Hundreds flock to touch faith healers’ hands

Young, old believers fill church in search of spiritual remedy

PLAIN TWP. – The sunshine after the rain.

That’s what hundreds of folks in search of a healing — both physical and spiritual — were seeking Sunday when they motored to St. Michael the Archangel Catholic Church in Plain Township.

After word spread that Dr. Issam Nemeh — a medical doctor, anesthesiologist and spiritualist from the Cleveland suburb of Rocky River — and his wife, Cathy, would be conducting a healing service, folks from near and far quietly and reverently filled the church.

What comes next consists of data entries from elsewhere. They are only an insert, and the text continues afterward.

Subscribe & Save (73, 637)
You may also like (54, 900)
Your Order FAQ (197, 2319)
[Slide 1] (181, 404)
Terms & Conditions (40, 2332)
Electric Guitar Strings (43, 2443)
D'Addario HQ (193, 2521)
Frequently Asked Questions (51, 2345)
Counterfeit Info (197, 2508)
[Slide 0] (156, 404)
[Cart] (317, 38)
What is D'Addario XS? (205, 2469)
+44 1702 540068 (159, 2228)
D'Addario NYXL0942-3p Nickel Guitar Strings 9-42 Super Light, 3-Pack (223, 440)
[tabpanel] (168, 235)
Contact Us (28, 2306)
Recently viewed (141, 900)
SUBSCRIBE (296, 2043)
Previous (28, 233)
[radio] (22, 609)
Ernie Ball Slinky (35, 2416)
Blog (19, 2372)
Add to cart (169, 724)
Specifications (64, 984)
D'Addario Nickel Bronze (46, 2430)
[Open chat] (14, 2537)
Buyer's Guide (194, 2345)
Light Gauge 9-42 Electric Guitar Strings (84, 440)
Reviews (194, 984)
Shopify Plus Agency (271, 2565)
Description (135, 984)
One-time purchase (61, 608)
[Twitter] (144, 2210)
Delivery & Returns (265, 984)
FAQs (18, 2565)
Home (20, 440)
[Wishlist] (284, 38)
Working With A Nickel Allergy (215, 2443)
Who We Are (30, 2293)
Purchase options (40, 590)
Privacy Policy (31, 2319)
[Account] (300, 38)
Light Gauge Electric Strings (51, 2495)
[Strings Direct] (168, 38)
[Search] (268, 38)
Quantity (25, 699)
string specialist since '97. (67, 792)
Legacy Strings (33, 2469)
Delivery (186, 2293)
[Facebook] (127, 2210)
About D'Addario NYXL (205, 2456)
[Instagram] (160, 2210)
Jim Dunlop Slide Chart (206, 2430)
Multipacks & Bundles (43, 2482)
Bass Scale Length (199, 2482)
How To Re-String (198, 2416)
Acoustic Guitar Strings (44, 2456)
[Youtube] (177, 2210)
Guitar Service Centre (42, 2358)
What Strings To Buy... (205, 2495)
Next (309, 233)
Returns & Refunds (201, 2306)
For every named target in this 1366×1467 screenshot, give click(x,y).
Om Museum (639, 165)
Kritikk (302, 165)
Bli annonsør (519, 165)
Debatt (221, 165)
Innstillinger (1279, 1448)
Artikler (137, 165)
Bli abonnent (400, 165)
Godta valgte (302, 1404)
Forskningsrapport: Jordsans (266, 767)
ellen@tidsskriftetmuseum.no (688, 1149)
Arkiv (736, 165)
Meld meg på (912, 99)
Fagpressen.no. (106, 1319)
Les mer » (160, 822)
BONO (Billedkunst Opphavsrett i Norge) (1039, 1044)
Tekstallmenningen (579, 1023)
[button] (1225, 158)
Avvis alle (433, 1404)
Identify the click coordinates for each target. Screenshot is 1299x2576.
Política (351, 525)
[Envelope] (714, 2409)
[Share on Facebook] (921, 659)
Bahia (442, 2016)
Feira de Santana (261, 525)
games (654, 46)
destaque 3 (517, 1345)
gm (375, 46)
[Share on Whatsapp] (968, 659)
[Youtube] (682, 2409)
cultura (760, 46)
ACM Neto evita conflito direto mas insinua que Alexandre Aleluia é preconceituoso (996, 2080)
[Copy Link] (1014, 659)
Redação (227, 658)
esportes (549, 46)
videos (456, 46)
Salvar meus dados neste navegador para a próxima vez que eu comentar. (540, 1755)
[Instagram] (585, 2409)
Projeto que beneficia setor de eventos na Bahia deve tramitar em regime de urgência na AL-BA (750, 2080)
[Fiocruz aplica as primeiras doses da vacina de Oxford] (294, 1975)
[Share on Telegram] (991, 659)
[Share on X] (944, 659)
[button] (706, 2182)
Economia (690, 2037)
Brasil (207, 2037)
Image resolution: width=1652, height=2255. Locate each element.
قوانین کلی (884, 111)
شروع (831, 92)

That’s because Nemeh has a reputation for powerful prayer, one that his believers say results in healing.

Parents cradling babies and holding the hands of older children diagnosed with everything from cancer to autism were there in huge numbers — hopeful and tearful.

Adults of all ages — some in wheelchairs, others walking on their own accord and some with oxygen tanks — crowded the space.

The hushed procession around the massive altar began at 1:30 p.m. and was expected to stretch into the night.

If other healing services were any barometer, Nemeh expected to pray for and lay hands on upwards of 2,000 believers — Catholics and those from other denominations as well.

With soft piano, organ music and vocals in the background, the faithful made their way here, waiting their turn for the casually dressed man in black or his wife to touch them and whisper, “Come, Holy Spirit, in the name of Jesus Christ.”

As the spirit enveloped them, many dropped back like rag dolls onto blue mats that were scattered around the altar. Volunteer catchers stood nearby to break their falls.

Rooms were reserved for those with compromised immune issues.

Doris Yutzy of Stow was one of the early arrivals. She was there to be healed of cancer and diabetes.

Carole Lenczewski of Akron carried a photograph of her 83-year-old aunt, Mary Lenczewski, taken in happier times. Her aunt, who had open heart surgery July 24, now suffers from an infection of the heart valve.

“I take care of her,” Carole Lenczewski said in a plaintive tone. “I just want her to get better.”

Philip Keller — aka Trapper Jack on Cleveland radio station WDOK (102.1-FM) — not only counts himself among the “blessed” but now assists with announcements at Nemeh’s special healing Masses.

Nemeh’s blessing services are seen in some circles as the local version of the pilgrimage to Lourdes, France.

Keller, who is legally blind, said he first walked into Nemeh’s office seven years ago. “He said, `Your vision will be fully restored,’ ” Keller said.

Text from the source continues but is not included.